If in the future I have to pinpoint the moment that I started drinking seriously, I think we've just found it.

*Oh, writing career, get me.

Tuesday, August 29, 2006



For possibly the first time this year I'm sitting in the living room with all three of my siblings. This might not seem like such a feat but let me tell you that when there are 14 years between youngest and eldest getting us all in the same place at the same time requires the kind of heavy duty planning that makes organising the Oscars a walk in the park. Or, conversely, it works out that it's a bank holiday and at least two of us have spent all our money on alcohol and thus are at home. Obi3 and Obi4 are not at home for that reason (or at least I hope because I don't want to have to take a nine year old to rehab with me) but - for once - I'm not having a conversation with either of them that involves telling them to turn that bloody X-Box down.

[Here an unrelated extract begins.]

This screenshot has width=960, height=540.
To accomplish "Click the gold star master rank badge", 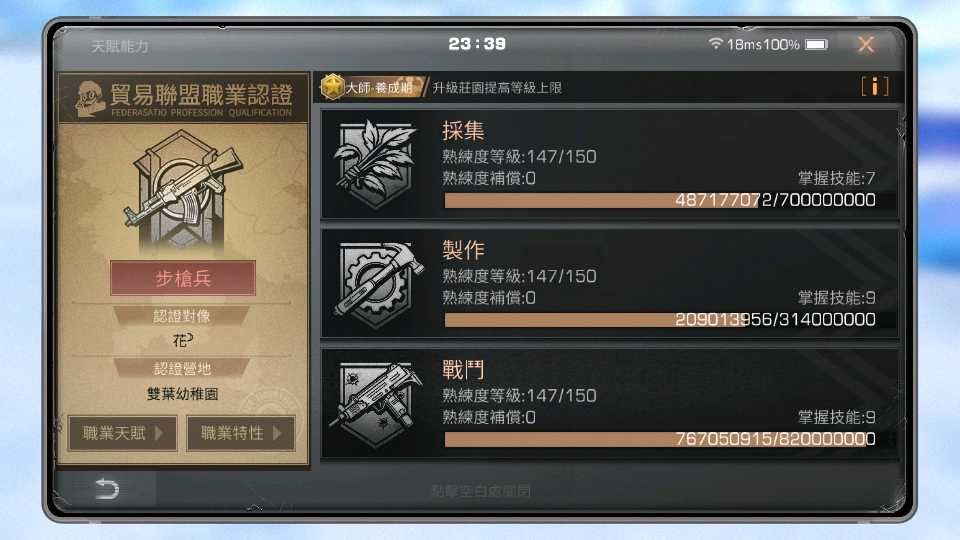I will pos(332,87).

Ronan Keating's on the tv presenting the top forty 'Happiest, bounciest, most feel good songs eva' and we've been sucked in courtesy of Obi2 flicking over to it the moment that the Monkees 'Daydream Believer' was being played and my refusing to let her change channel. Wham. 'Dancing In The Street' (complete with my 'If I were copying Griffin here I'd get this bit wrong'). 'Time Of My Life'. The songs keep coming and, yes Ronan who must be all of 27 these days even though in my head he will always be 20 is living up to the title description. These songs are making me feel good. And even on occassion squeal.

Obi3 and Obi4, like Shania Twain, aren't as easily impressed.

"This is ancient. This must be what the Romans listened to".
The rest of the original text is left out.